I have often expressed my position on this subject: a compulsory contribution for download subscribers has huge benefits in terms of the predictibility of the collected funds and of the meaning attached to this collection. By making the funds predictible it provides certainty to artists and makes the positive impact on their remuneration undisputable. The feared impact of an additional financial burden for low income households can be prevented by modulating the amount for such households (mutualising exemption or lower rates over the full mechanism or using government funding). This can be done without harming predictibility of the collected sums. The fears of a poor governance of redistribution by collective societies may be well founded, but they also apply to other existing mechanisms. The answer lies in a reform of this governance and in guaranteeing the equity of redistribution towards less popular works, which is feasible (non-commercial network exchanges can be counter-monitored, in contrast to public perfomance of music, for instance). Finally, the compulsory character of contribution manifests its role as a social mutualisation of funding creation, while a facultative mechanisms would belong only to compensation and bargaining of rights.

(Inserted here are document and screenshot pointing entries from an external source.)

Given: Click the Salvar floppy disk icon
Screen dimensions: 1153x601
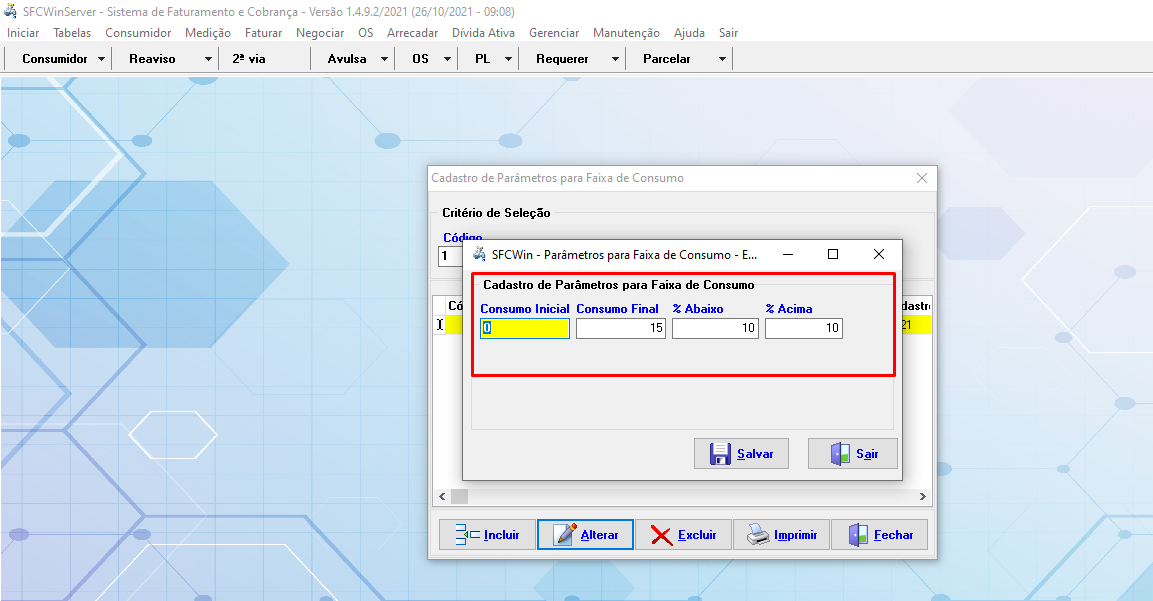Looking at the screenshot, I should (720, 454).
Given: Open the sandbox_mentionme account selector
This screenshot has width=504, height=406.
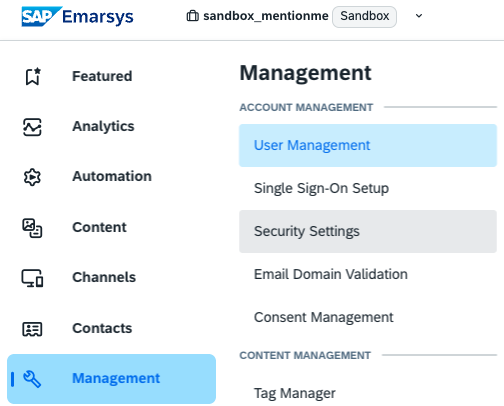Looking at the screenshot, I should [x=266, y=16].
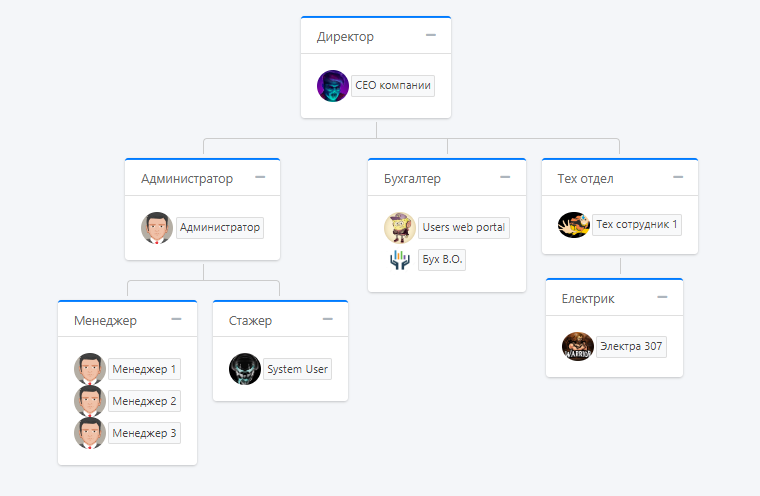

Must all music works fall under this license (and receive the corresponding benefits)?


In other terms, must the global license be global? Let’s first explain why the question can be raised. Some artists, labels and platforms have started to distribute music files for a fee and without DRM. This model will have in my opinion to significantly evolve, but it is clearly respectful of the public, and one must at least allow it to evolve smoothly towards new models that are more evidently compatible with global licensing. Let’s not be hypocritical here: if non commercial exchanges are legalised (and thus quality services develop) a significant share of the present pay-per-unit downloads will be cannibalised by the global license. Of course the artists will receive a probably higher compensation, but the survival of the platforms themselves is not necessarily ensured if one does not pay specific attention. On another note, the forced inclusion of all works has been the only argument against global licensing that spoke to the heart of some artists, even though they generally get along without problem with similar existing schemes such as legal licensing for radio or private copy fees.


Here are the arguments that lead me to prefer a truly global license:


  • The case by case management of the inclusion or not of each work would create unmanageable transaction costs. It would require an important reform of collective societies, much beyond what is anyway necessary to ensure equity of redistribution in particular for the creators of freely disseminated works. It would also be very difficult to prevent distributors from exerting pressure on artists to stop them including their works in the global licensing scheme. In the name of keeping a freedom of choice for artists, a case by case system would in reality dispossess them of this freedom in favour of distributors.
  • In the information era, unless one installs extreme control mechanisms, sales of information whose interest goes beyond the very short term can exist only under precise conditions: when buying information is in reality the compensation for a service (creating and mediating an information community, investigative reporting or editorial added-value in cases of newspapers) or when “buying” is in reality a gift to enable a particular activity such as promoting one musique genre that one likes. These situations are not marginal cases and can gain much from building commercial models that make explicit the underlying service. One can put in place transition mechanisms to help platforms and labels to put in place these models that are truly compatible with global licensing.
  • Finally, a dual model would be used to claim that DRM and usage control are still necessary, which would defeat one of the very purposes of global licensing."